PROBLEM TO WORK ON >>
From the first line of the data below through the line holding "Task: Click right", output each line exactly and leave the pictures out.

==========

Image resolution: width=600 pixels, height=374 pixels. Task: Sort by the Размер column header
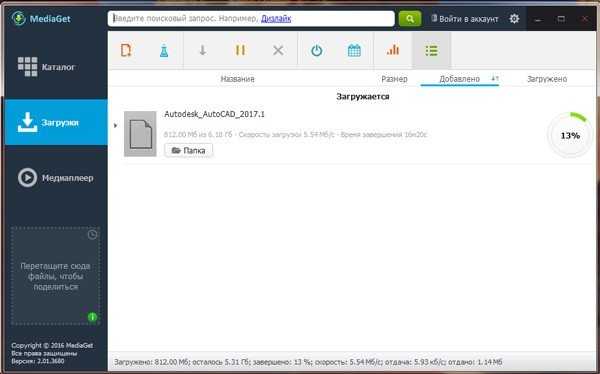pos(394,79)
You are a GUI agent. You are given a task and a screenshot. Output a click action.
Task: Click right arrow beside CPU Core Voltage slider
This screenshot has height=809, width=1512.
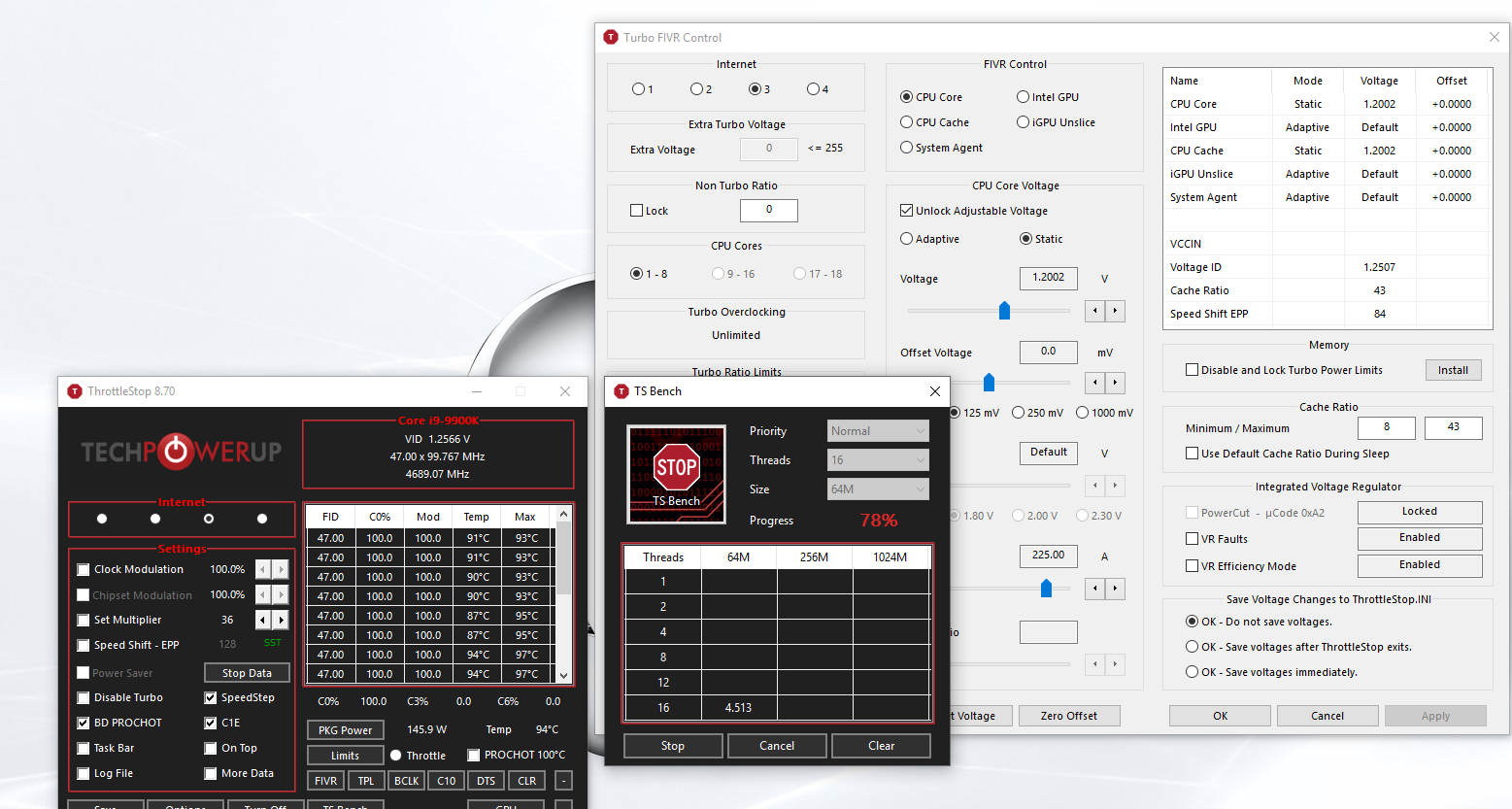(1116, 311)
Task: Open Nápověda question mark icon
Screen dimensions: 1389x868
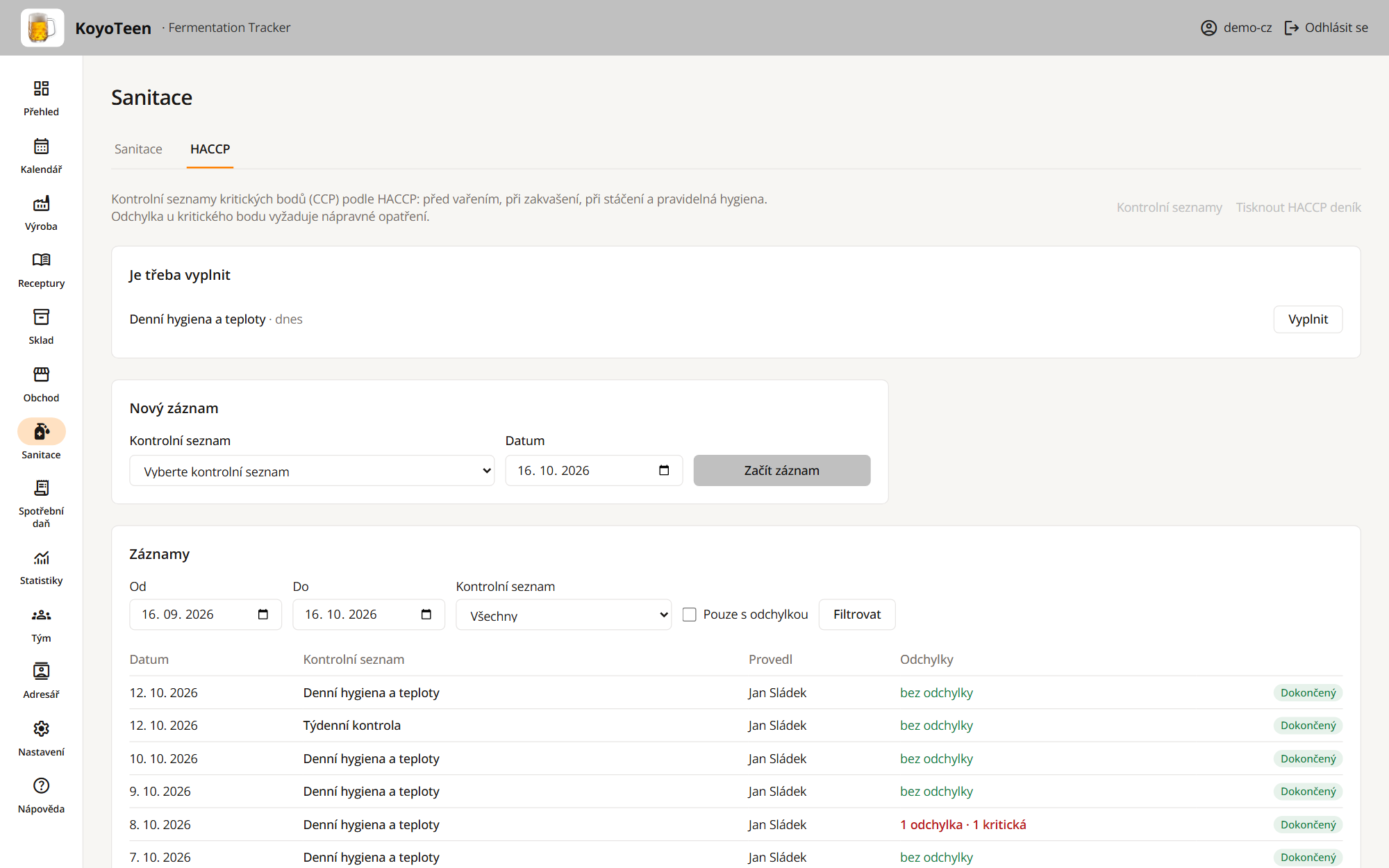Action: (41, 786)
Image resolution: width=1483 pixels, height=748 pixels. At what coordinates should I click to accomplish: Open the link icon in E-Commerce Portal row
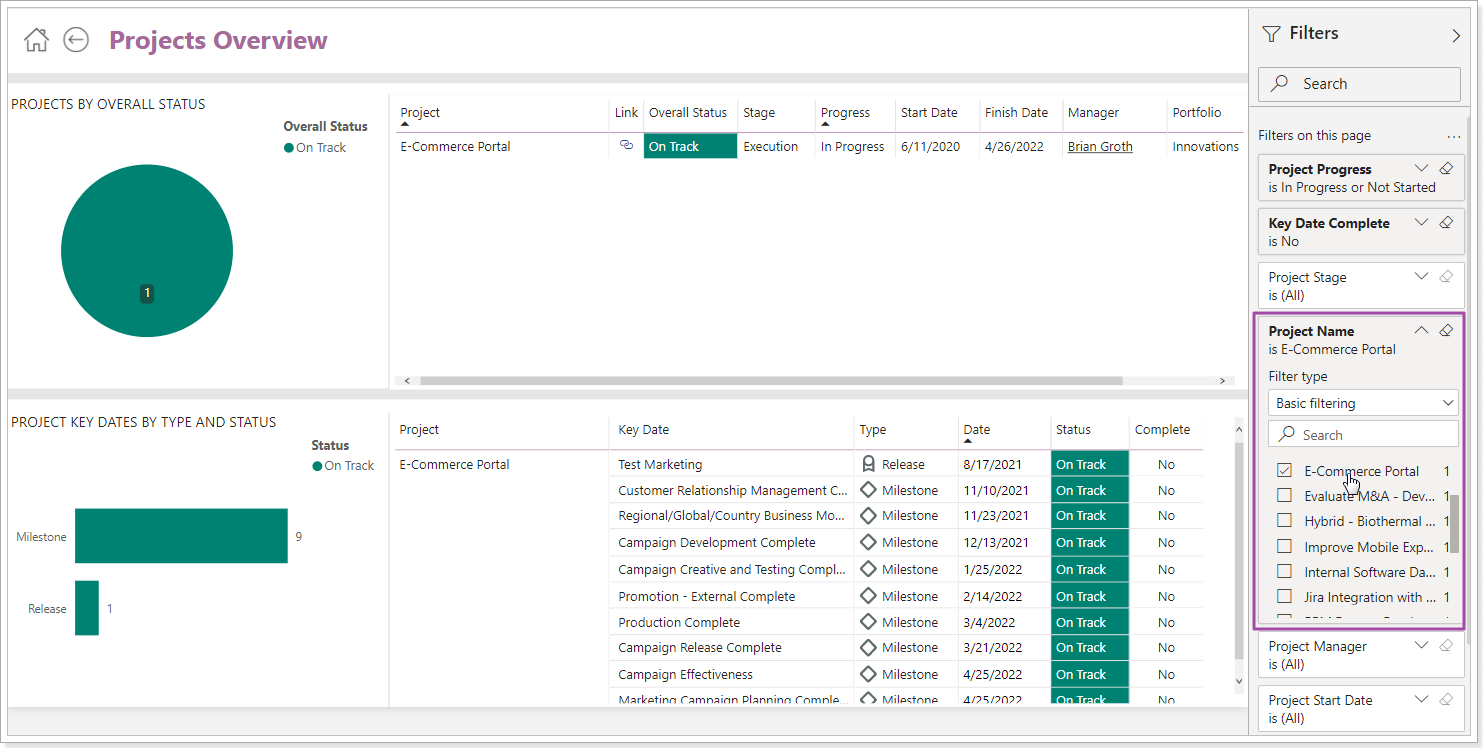[626, 146]
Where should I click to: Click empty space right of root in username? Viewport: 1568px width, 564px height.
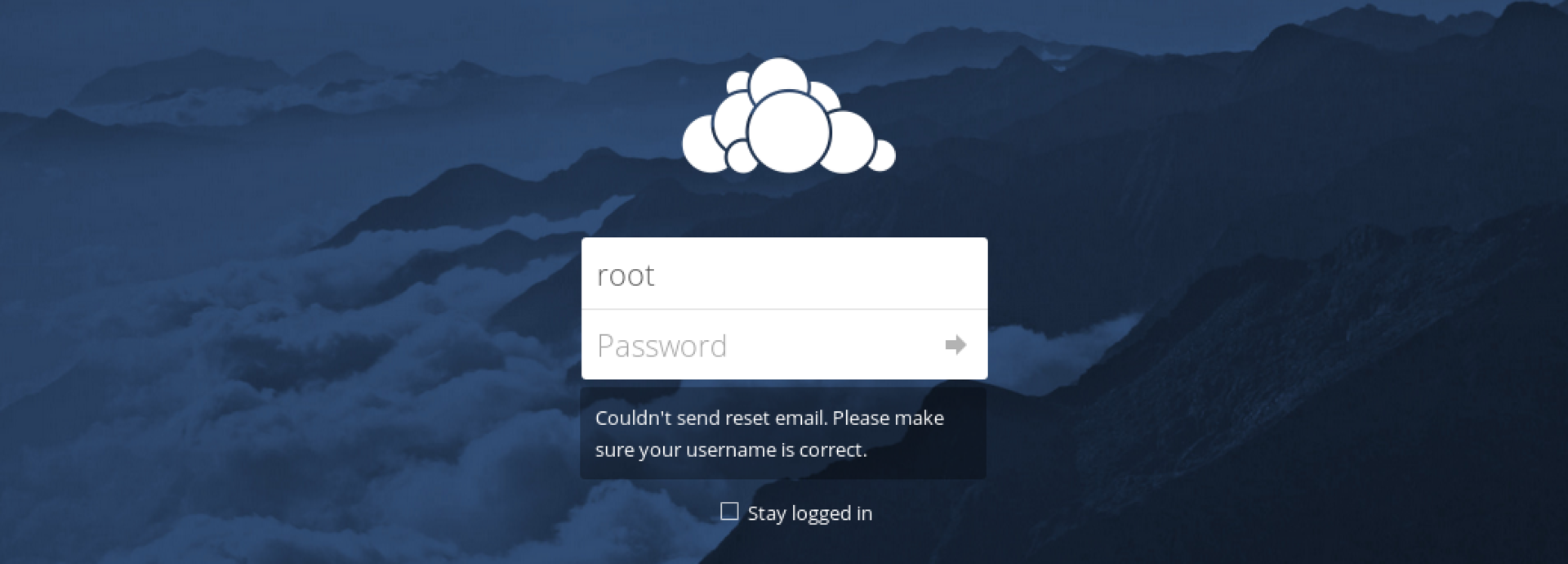(817, 274)
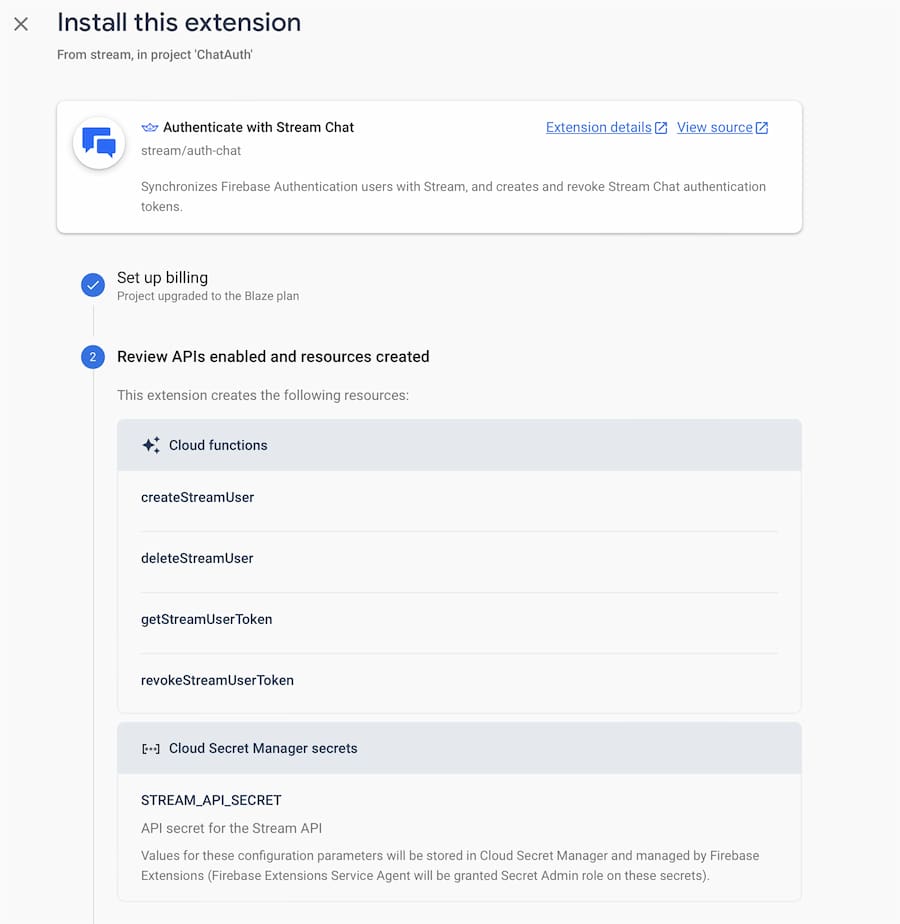The image size is (900, 924).
Task: Select the revokeStreamUserToken function row
Action: [x=459, y=681]
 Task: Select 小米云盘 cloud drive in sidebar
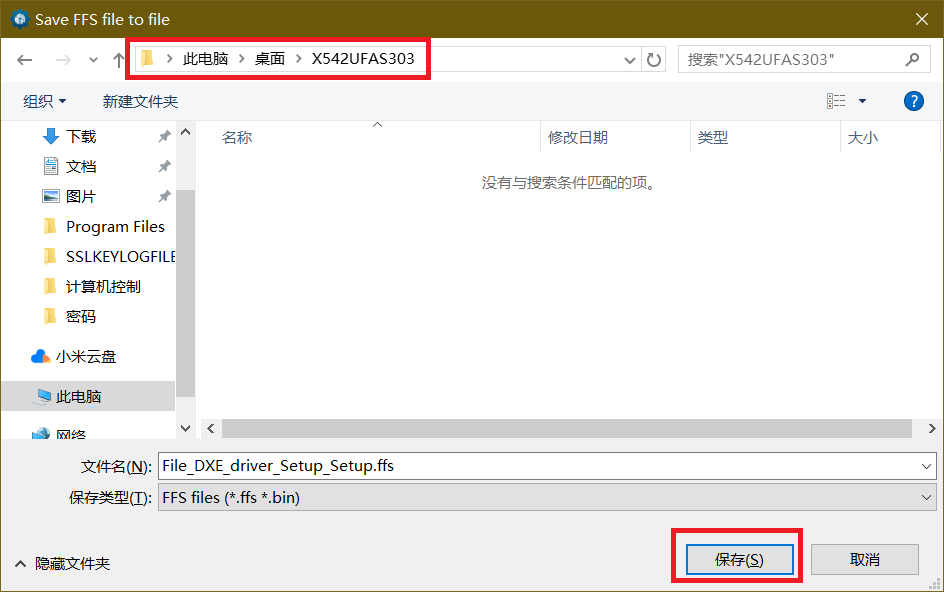pyautogui.click(x=85, y=357)
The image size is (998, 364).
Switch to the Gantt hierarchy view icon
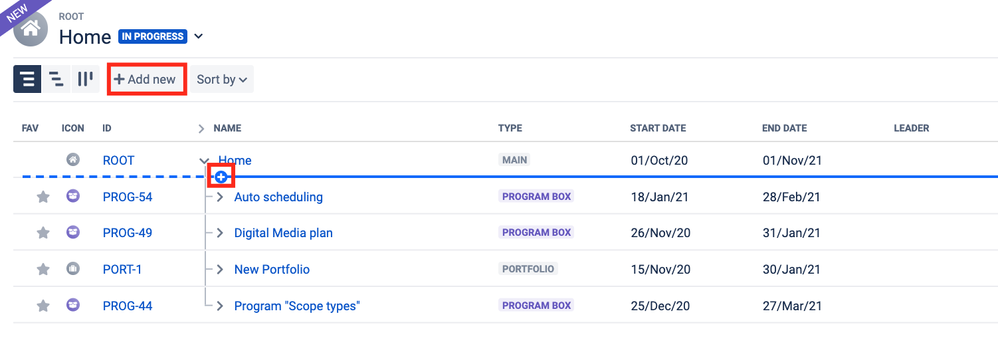[57, 79]

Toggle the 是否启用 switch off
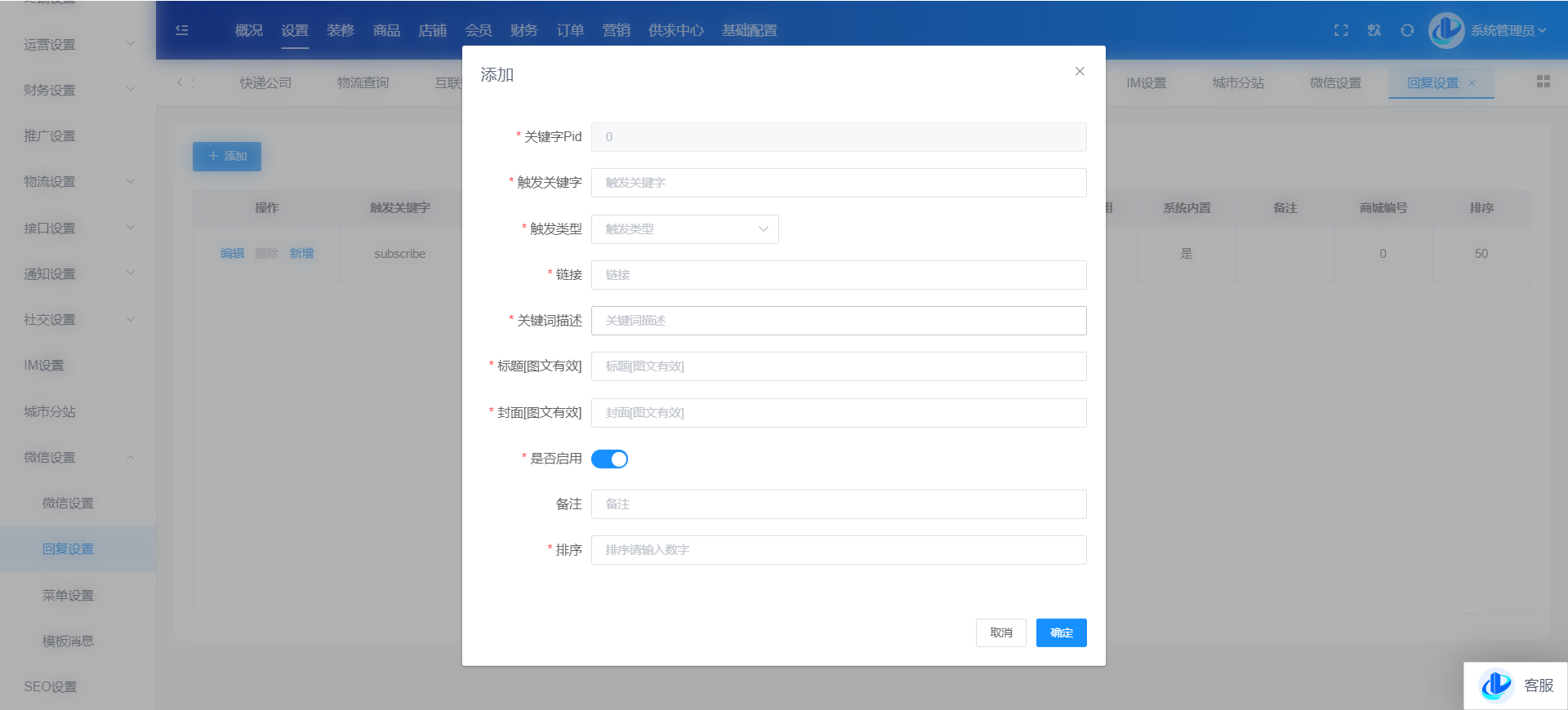coord(609,459)
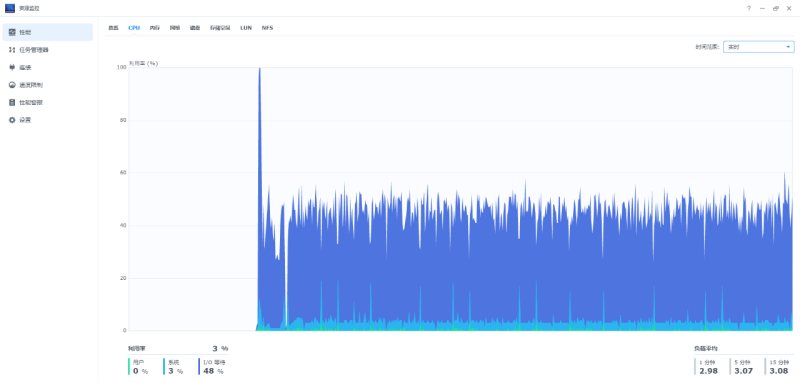
Task: Open the help question mark icon
Action: pos(749,9)
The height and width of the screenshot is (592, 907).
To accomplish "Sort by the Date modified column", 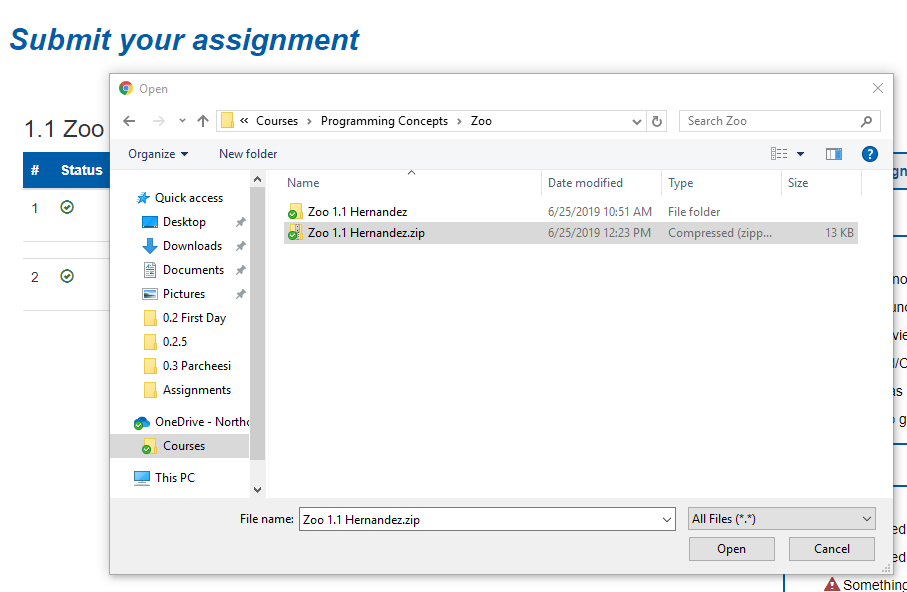I will point(585,183).
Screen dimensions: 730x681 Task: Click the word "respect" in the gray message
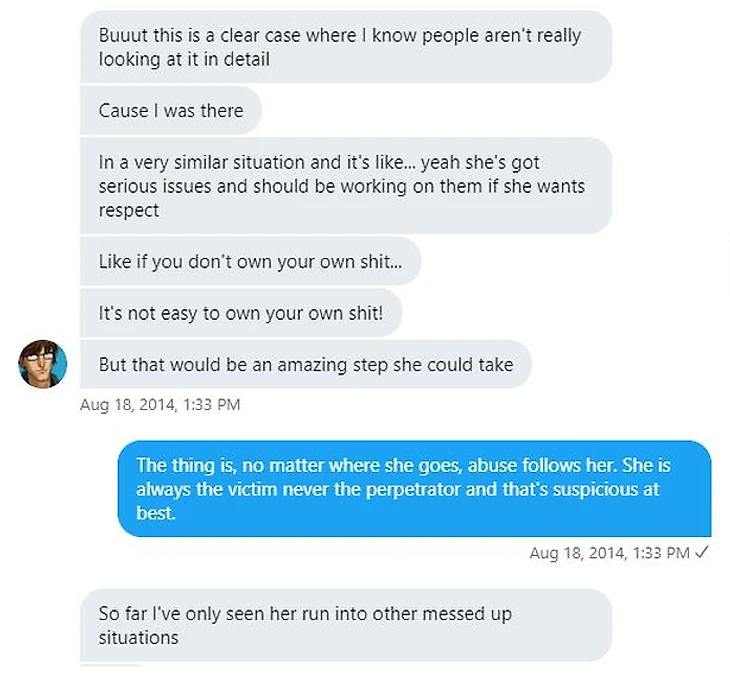[x=129, y=211]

==========

TASK OUTPUT >>
Image resolution: width=600 pixels, height=374 pixels. Task: Sort by the Размер column header
pos(394,79)
You are a GUI agent. You are given a task and a screenshot. Output a click action.
Task: Click right arrow beside CPU Core Voltage slider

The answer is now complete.